RECORD SET.
= = =
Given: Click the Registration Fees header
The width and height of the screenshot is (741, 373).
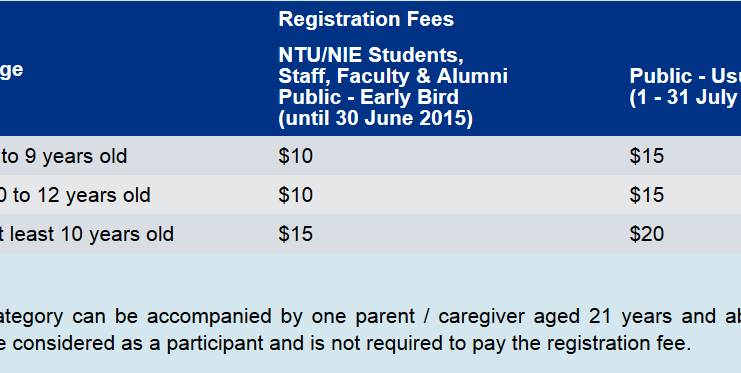Looking at the screenshot, I should [366, 19].
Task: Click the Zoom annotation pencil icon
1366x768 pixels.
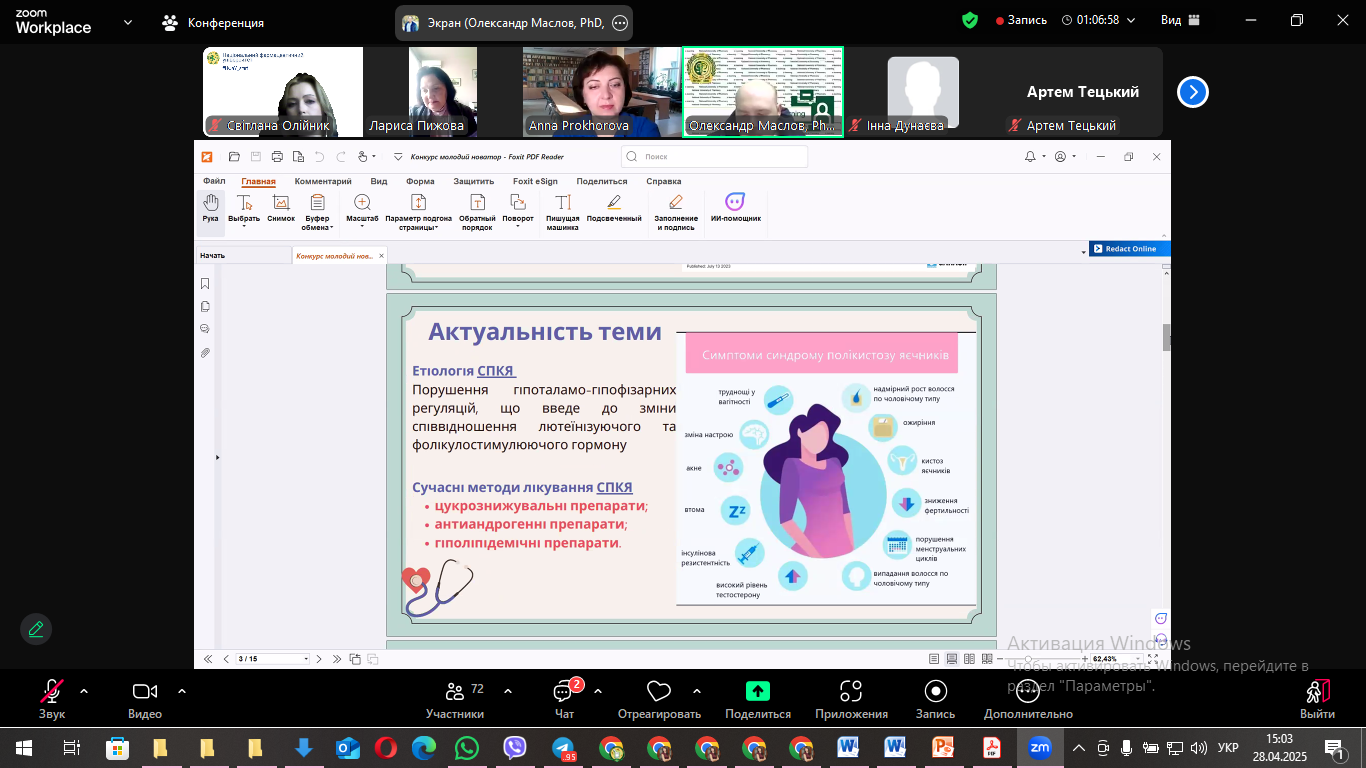Action: point(36,629)

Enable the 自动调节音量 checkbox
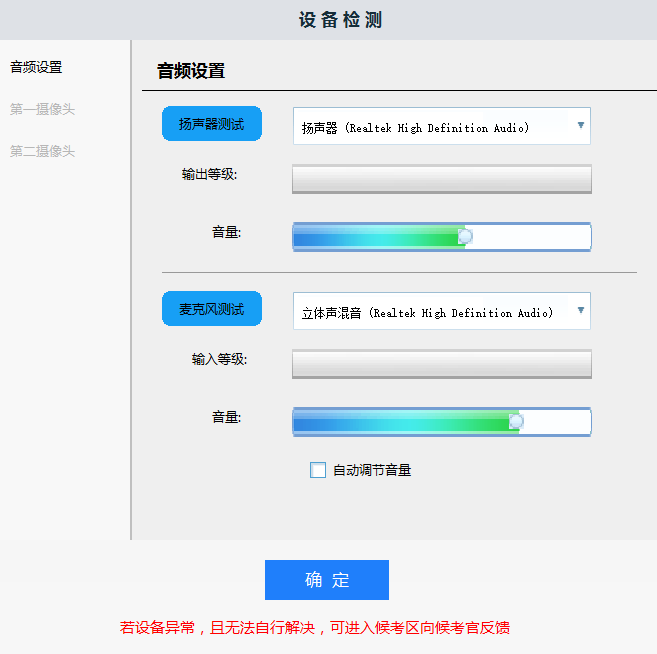(318, 470)
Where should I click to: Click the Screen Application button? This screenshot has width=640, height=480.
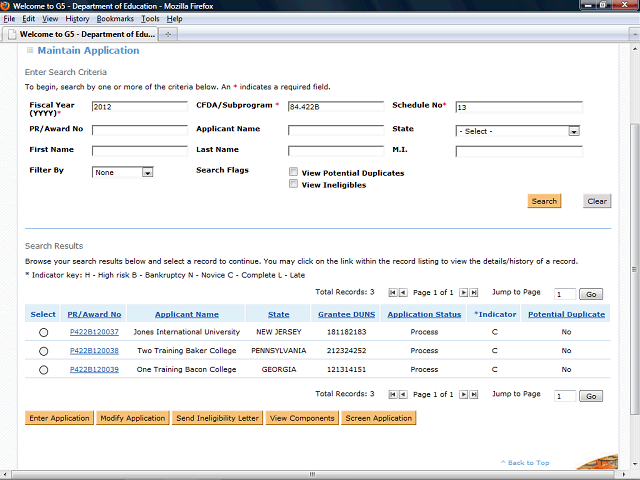(x=378, y=418)
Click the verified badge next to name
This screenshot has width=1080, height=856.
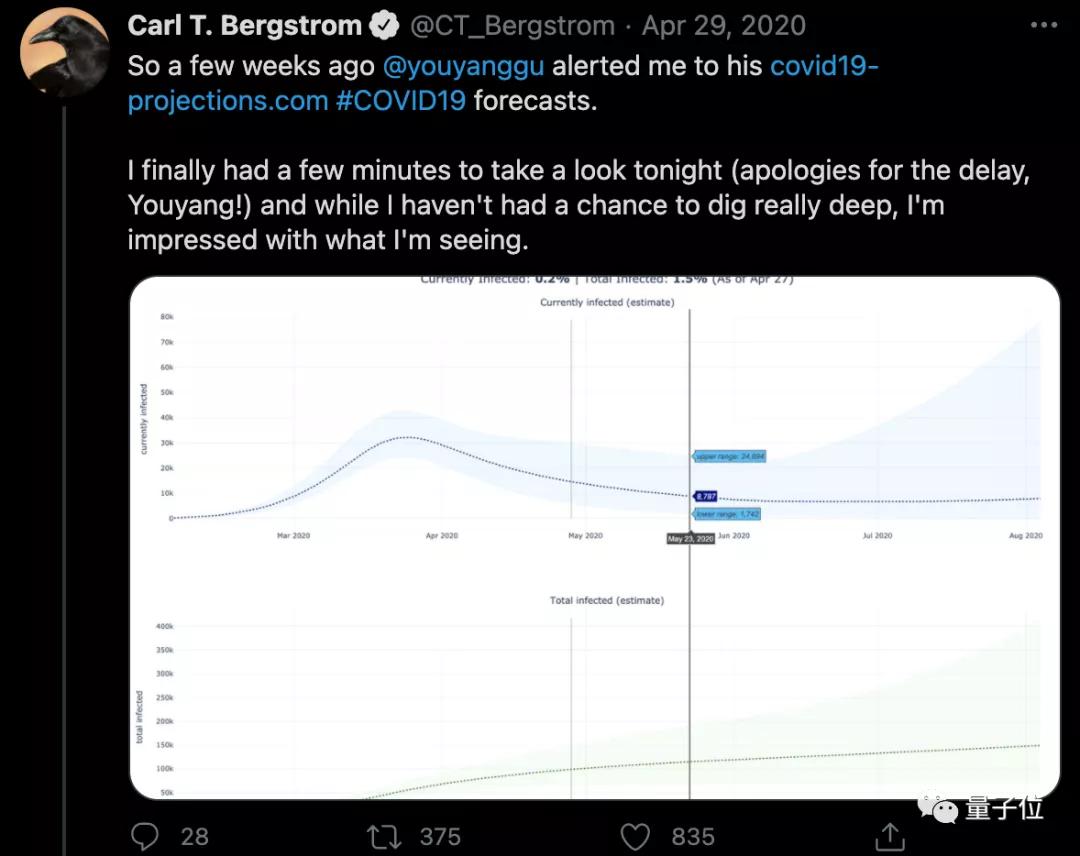[382, 25]
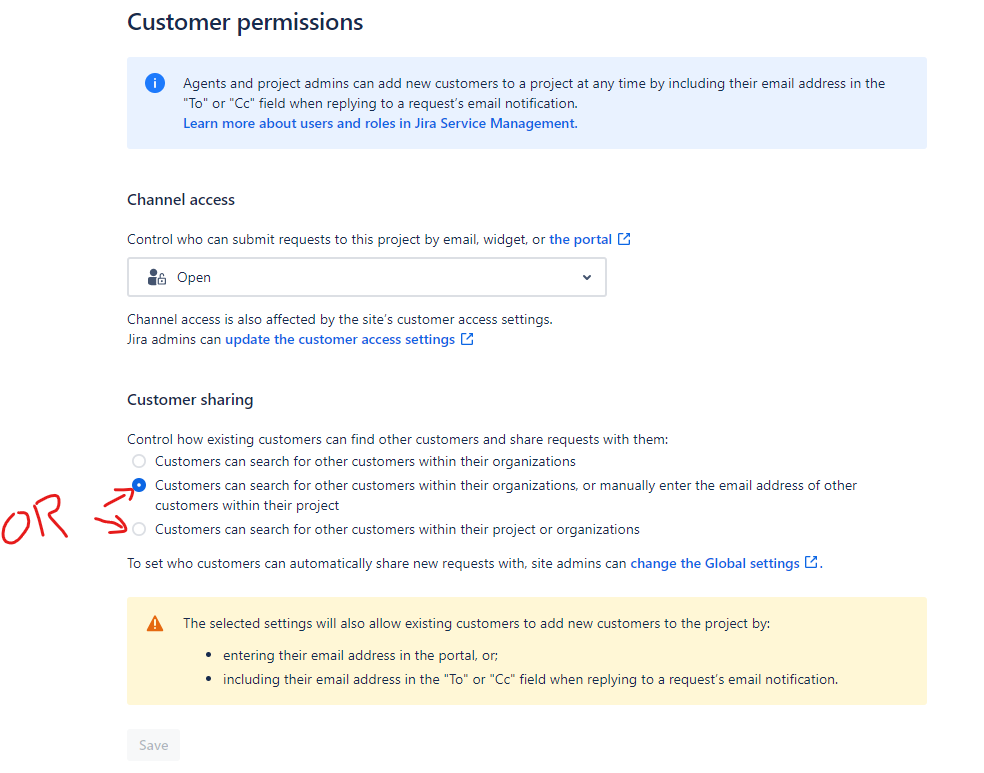This screenshot has width=984, height=773.
Task: Click the chevron on the Channel access selector
Action: [x=587, y=277]
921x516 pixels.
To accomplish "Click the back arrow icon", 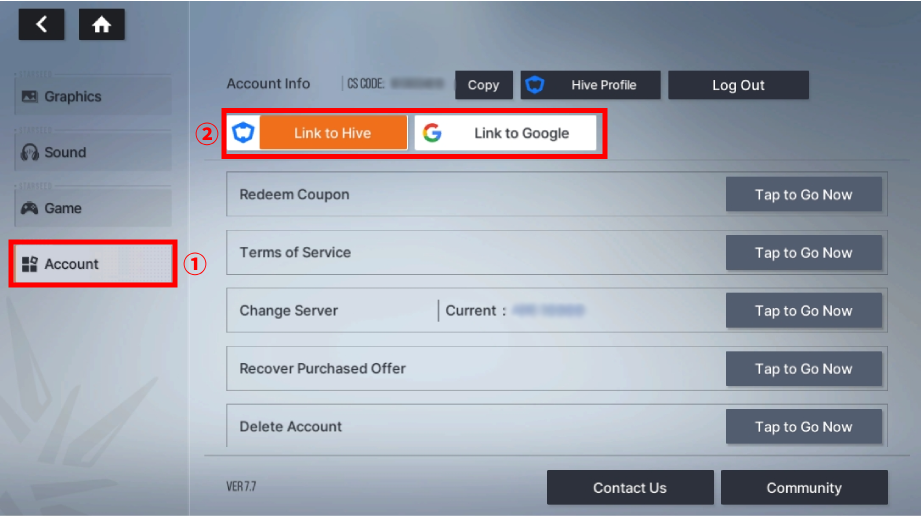I will click(x=42, y=25).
= = =
BRIEF.
Give again the lines of the listing above that run from the one with "Task: Click the Zoom annotation pencil icon" up to and including the one with "Click the verified badge next to name". Keep them exact and omit the pictures.

ANSWER SECTION.
Task: Click the Zoom annotation pencil icon
1366x768 pixels.
Action: point(36,629)

Enable the 自动调节音量 checkbox
(318, 470)
Where should I click to: Click the Screen Application button? This screenshot has width=640, height=480.
(x=378, y=418)
Click the verified badge next to name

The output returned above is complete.